Deputy Secretary of State John Negroponte and Assistant Secretary of State for South Asia Richard Boucher arrived in Islamabad early Tuesday, held talks with Sharif, then visited Musharraf at the presidential palace. They made no public comment on the talks. The envoys also met with army chief Gen. Ashfaq Parvez Kayani and the chief of the military's powerful Inter-Services Intelligence, a U.S. Embassy spokeswoman said.

Sharif, speaking later at a news conference, said he told the envoys that it was "no longer a one-man show in Pakistan" and that the new parliament would decide after exhaustive debate how Pakistan should approach Islamic extremism.

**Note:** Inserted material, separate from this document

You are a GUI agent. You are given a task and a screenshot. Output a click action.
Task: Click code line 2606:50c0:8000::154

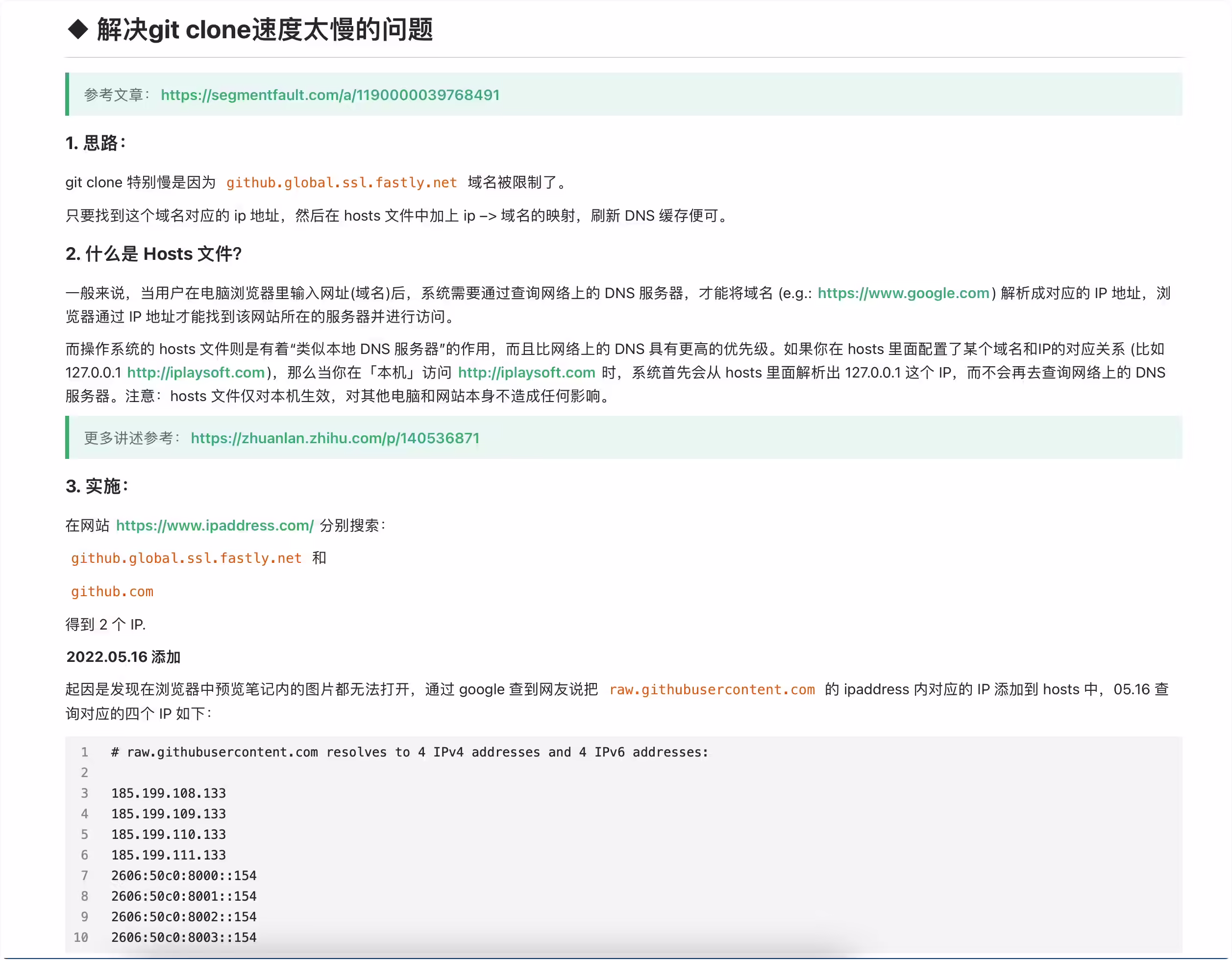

The new coalition formed after February's elections includes Sharif's party. The former prime minister is demanding Musharraf's resignation.

Bloody backlash?
Many Pakistanis resent Musharraf's support of Washington's aggressive campaign against al-Qaida and the Taliban -- which operate in Pakistan's tribal and border regions -- claiming it has stoked a bloody backlash.

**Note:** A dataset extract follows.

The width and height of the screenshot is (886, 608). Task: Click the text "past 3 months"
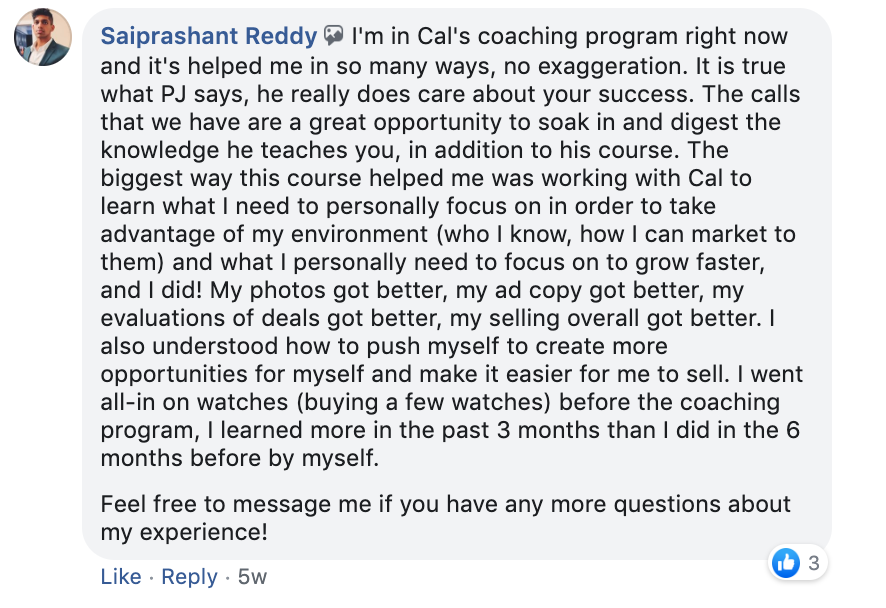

The security of Pakistan must not be sacrificed in order to protect other countries, Sharif said.

"It is unacceptable that while giving peace to the world we make our own country a killing field," he said at a news conference.

"If America wants to see itself clean of terrorism, we also want that our villages and towns should not be bombed," he said, an apparent reference to recent air strikes near the Afghan border many Pakistanis blame on U.S. and allied forces.

The new civilian rulers have said they would negotiate with some militant groups -- an approach that has drawn U.S. criticism in the past.

Yousaf Raza Gilani, who will front the incoming civilian-led administration, took the oath from Musharraf Tuesday at a stiff ceremony in Islamabad.

The Bush administration has been a staunch supporter of Musharraf, who has deployed troops along the Afghan border and helped kill or capture a string of al-Qaida leaders. But in recent weeks Washington has started to put some discreet distance between itself and a once "indispensable" ally in the war on terror.